▶ [Problem details]:
Show all lines from the material that carry the word "height".

▶ [Excerpted records]:
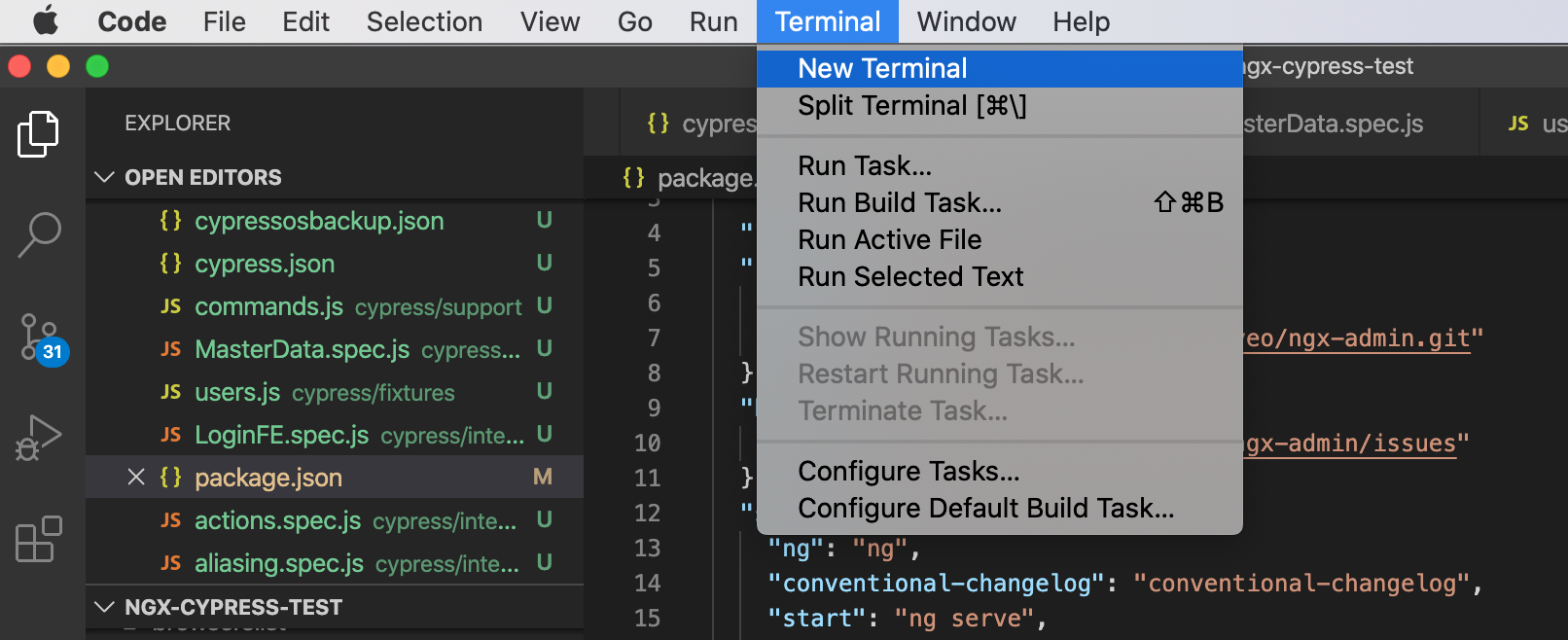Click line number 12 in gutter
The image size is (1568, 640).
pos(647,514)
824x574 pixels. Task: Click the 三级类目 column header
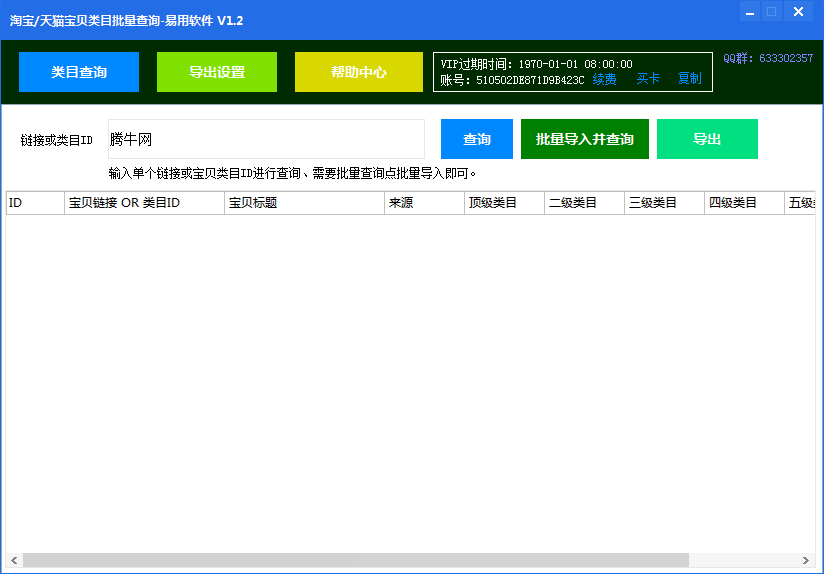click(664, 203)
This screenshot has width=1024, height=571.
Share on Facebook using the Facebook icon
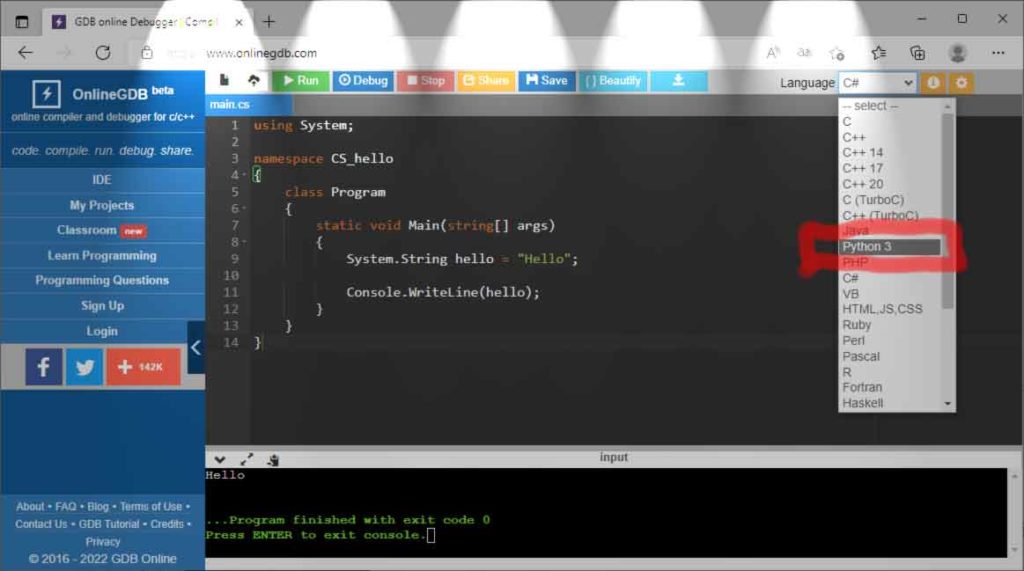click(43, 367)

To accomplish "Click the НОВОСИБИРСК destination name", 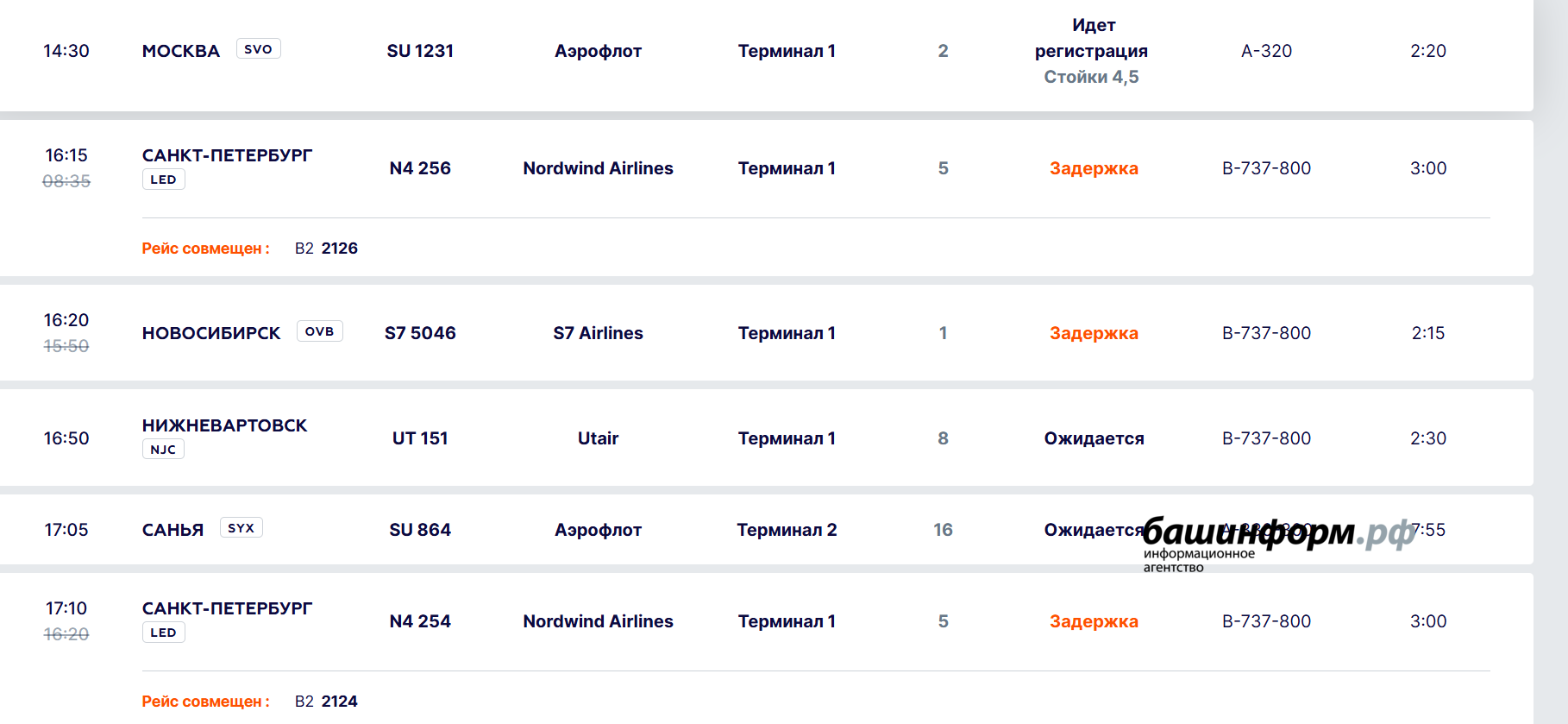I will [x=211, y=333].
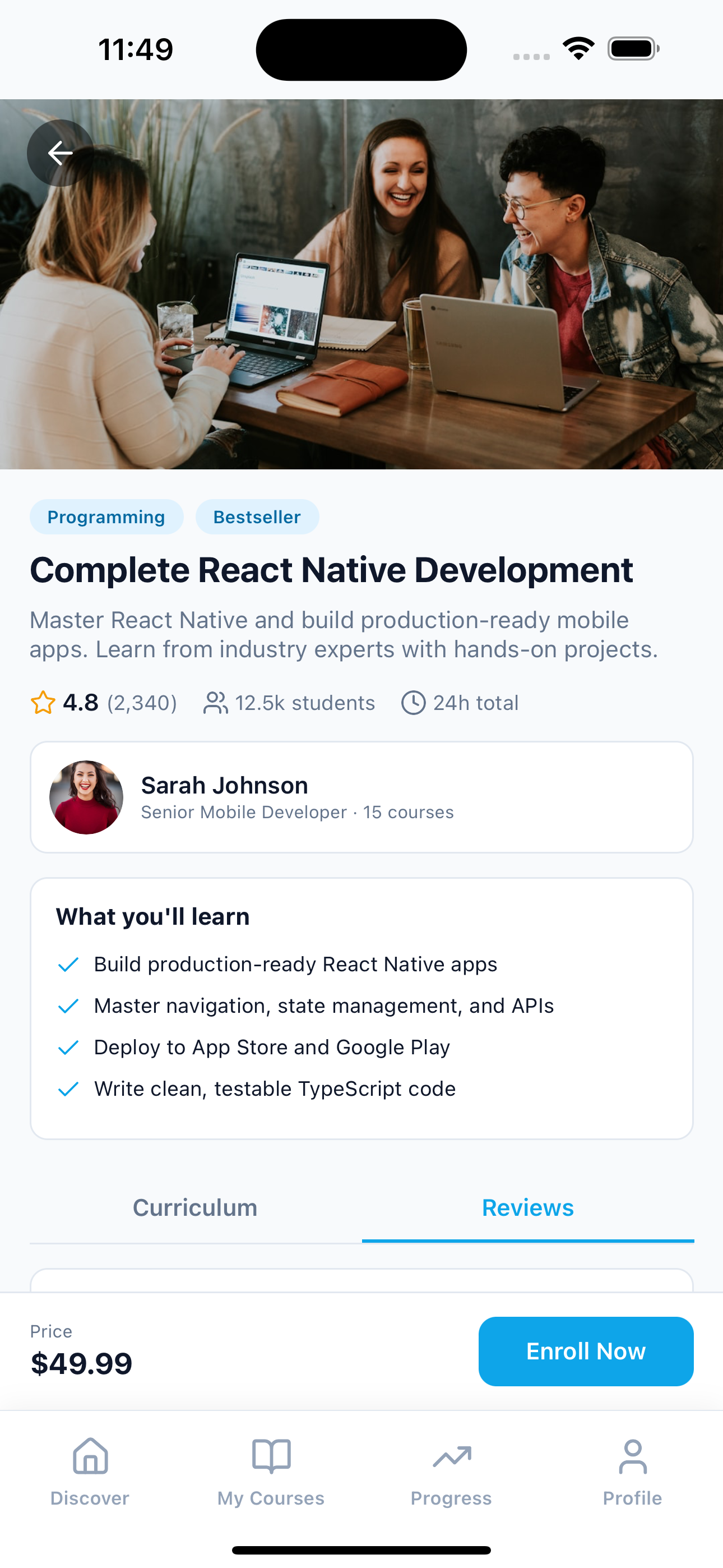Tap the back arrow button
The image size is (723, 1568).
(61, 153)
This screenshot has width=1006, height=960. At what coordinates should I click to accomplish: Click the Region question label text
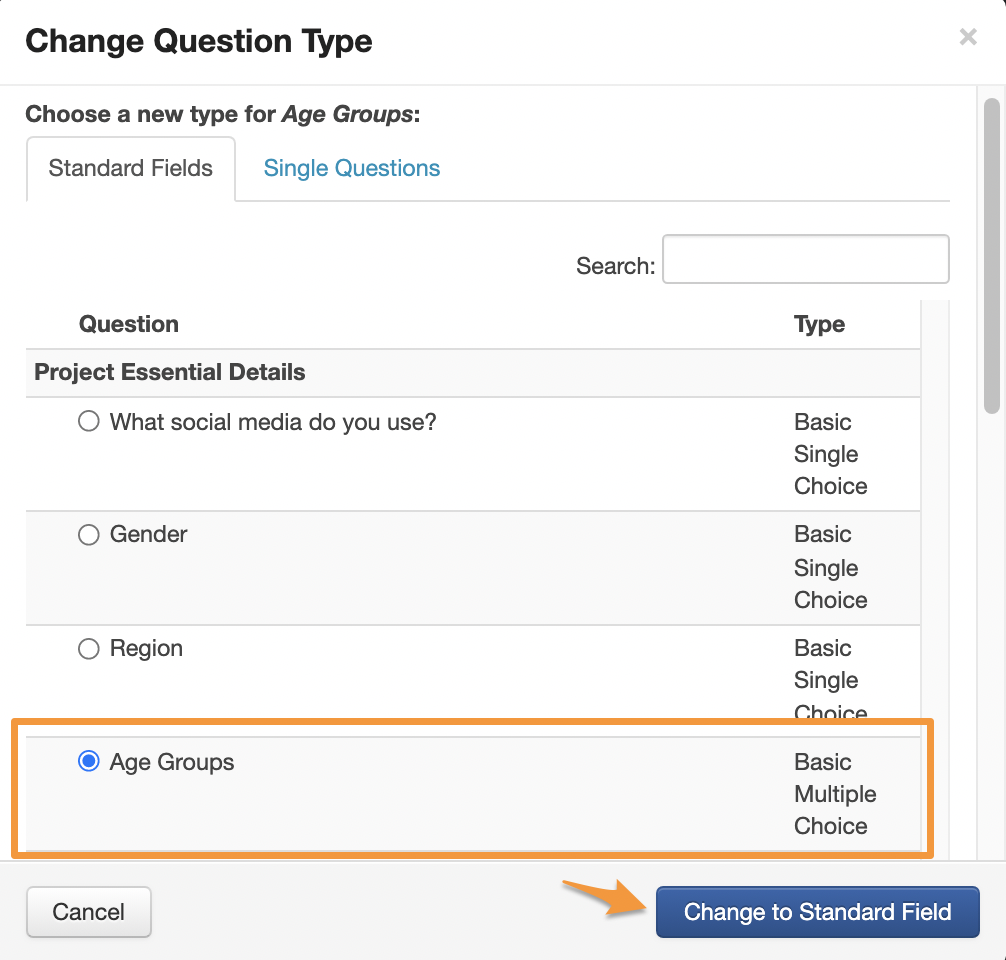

▶ [Exercise answer]:
This screenshot has width=1024, height=571.
This screenshot has width=1006, height=960. At what coordinates should I click to accomplish: Click the Region question label text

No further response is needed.